10.02.2012 / Gräber mit Presslufthammer ausgehoben
Luxemburg im Kälte-Griff
Eigenbericht aus unserer Redaktion
Streikende Diesel-Fahrzeuge, gefrorene Wasserleitungen und immer mehr Menschen, die bei eisigen Temperaturen frieren. Bei teils immer noch zweistelligen Minusgraden kämpft Luxemburg gegen die Folgen des Bibber-Winters. Der Boden ist mittlerweile so hart gefroren, dass Friedhofsangestellte neue Gräber mit Kompressor und Presslufthammer ausheben müssen!
In der Gemeinde Clervaux setzten die Gemeindearbeiter auf dem Friedhof schweres Gerät ein. „Wir setzen für die ersten 30 Zentimeter des Bodens den Presslufthammer ein. Danach können wir wieder die Schaufel und den Spaten benutzen. Gott sei Dank ist in der letzten Zeit keiner gestorben“, so der Vorarbeiter.
Auch in der Gemeinde Mersch kommt das Gerät zum Einsatz. „Wir beginnen schon einen Tag vor dem Begräbnis den Boden mit dem Presslufthammer aufzulockern und fangen an, das Grab auszuheben. Den Rest machen wir dann mit dem üblichen Werkzeug“, so der Merscher Totengräber.
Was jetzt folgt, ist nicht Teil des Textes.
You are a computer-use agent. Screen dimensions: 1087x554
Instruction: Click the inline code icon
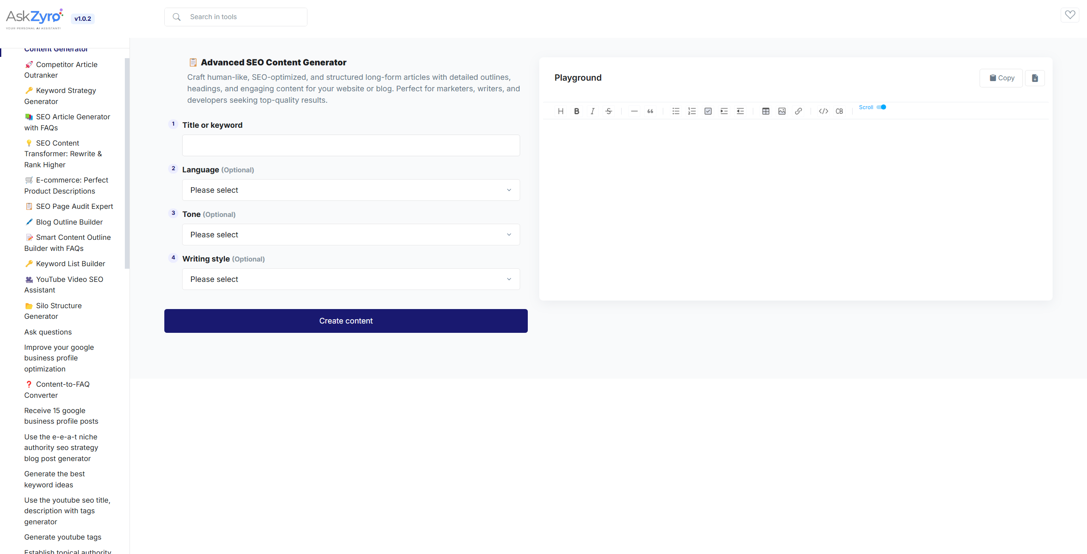click(823, 111)
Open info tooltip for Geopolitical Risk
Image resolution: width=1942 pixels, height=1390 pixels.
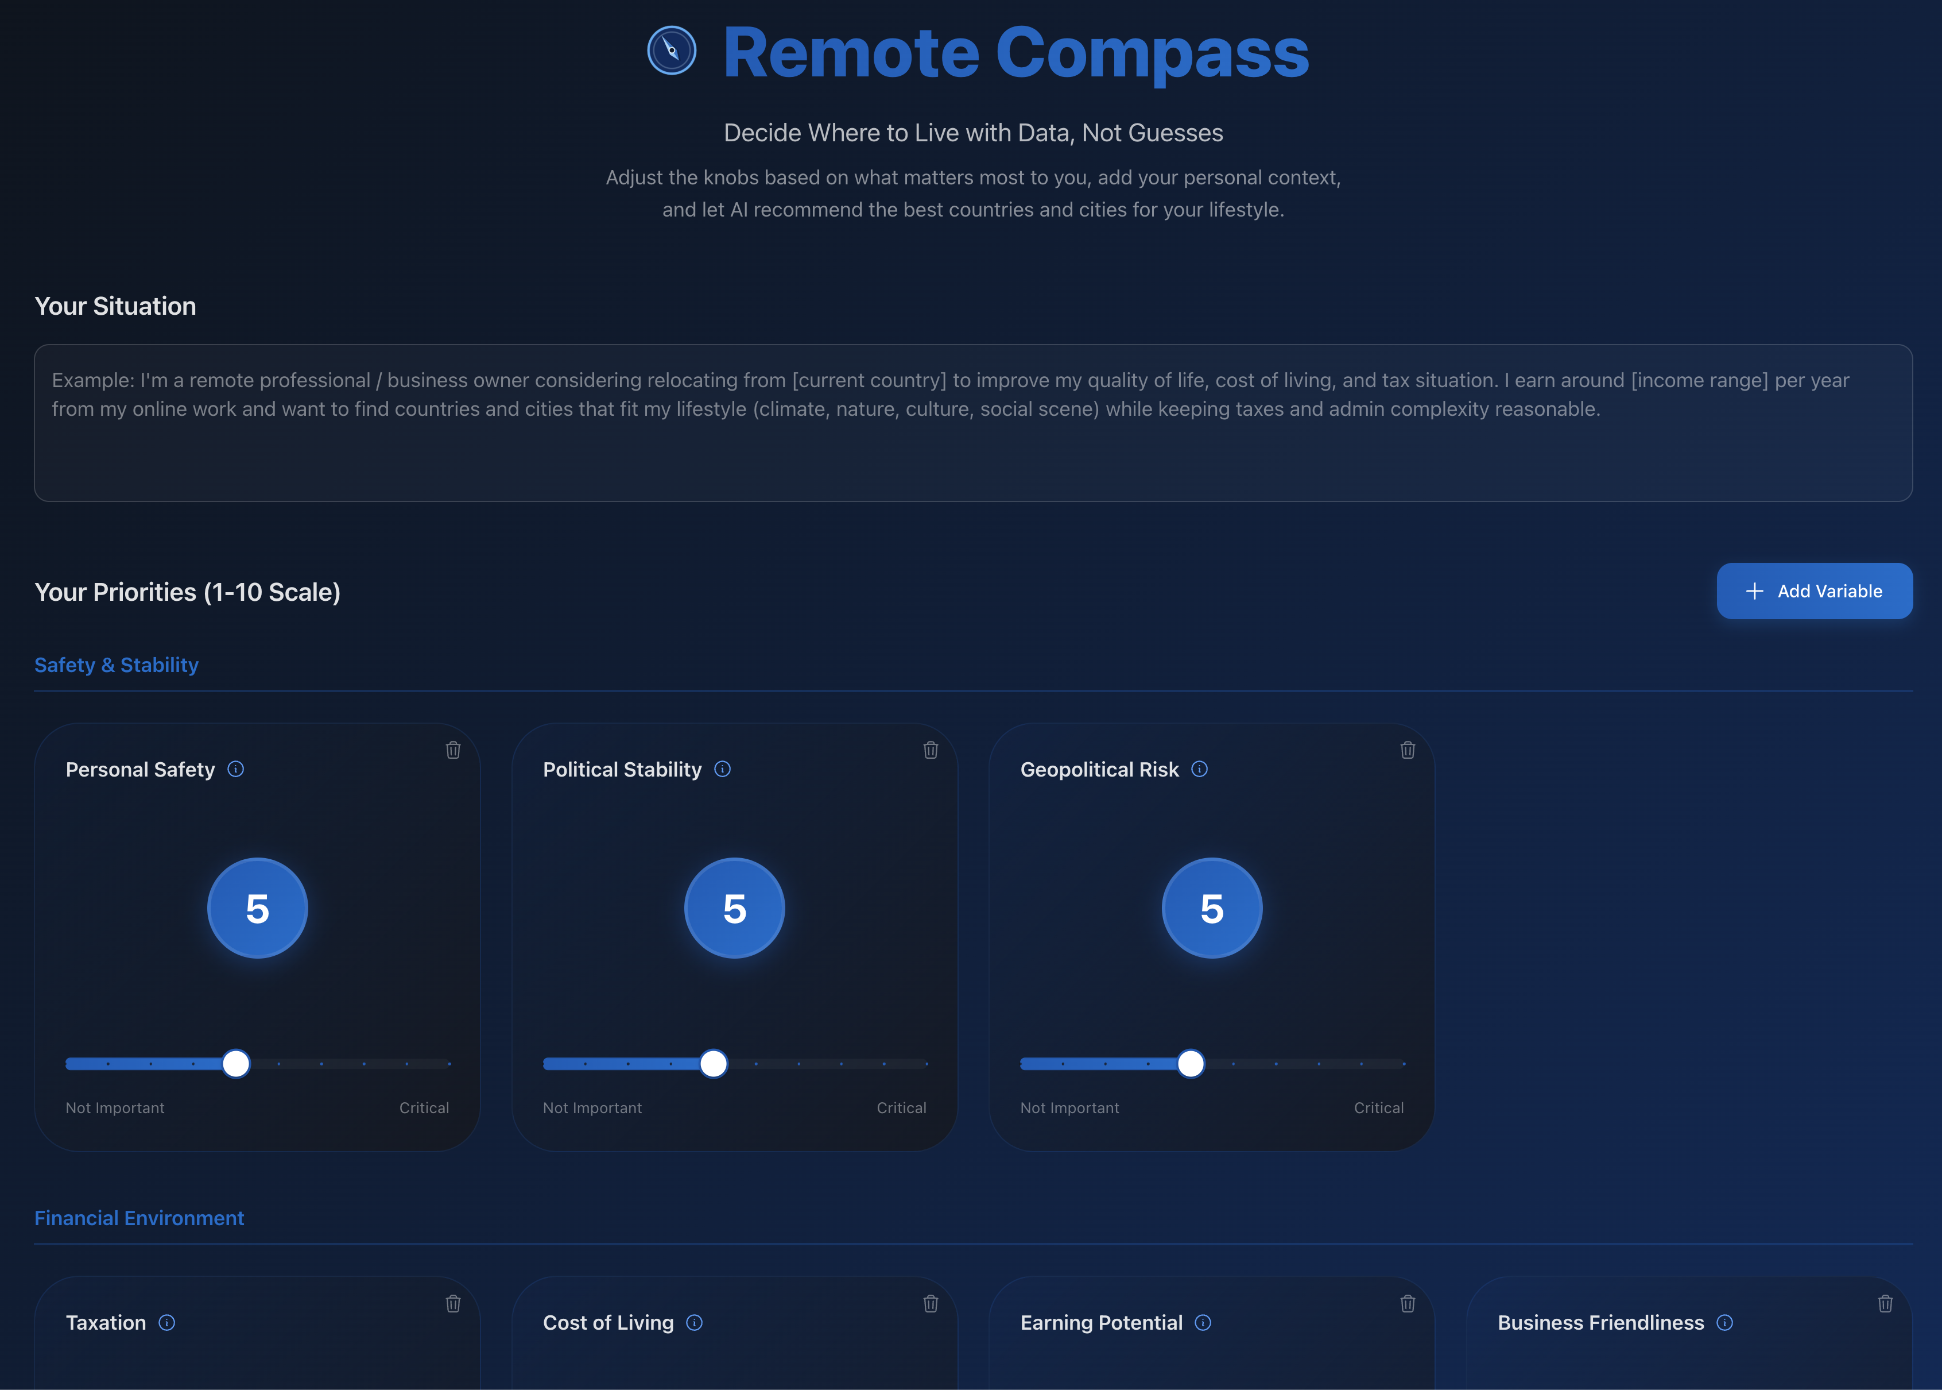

Die Gemeinde Dalheim verfügt über sandigen Boden. Doch auch hier klagt man über die klirrende Kälte und den steinharten Boden. „Ich war selbst überrascht. Wir lockern das Grab mit dem Kompressor und einem Presslufthammer tags zuvor auf. Sonst werden wird trotz des sandigen Bodens nicht rechtzeitig fertig. Derzeit ist es wirklich eine schwere Arbeit“, erklärt der Gemeinde-Vorarbeiter „Privat“.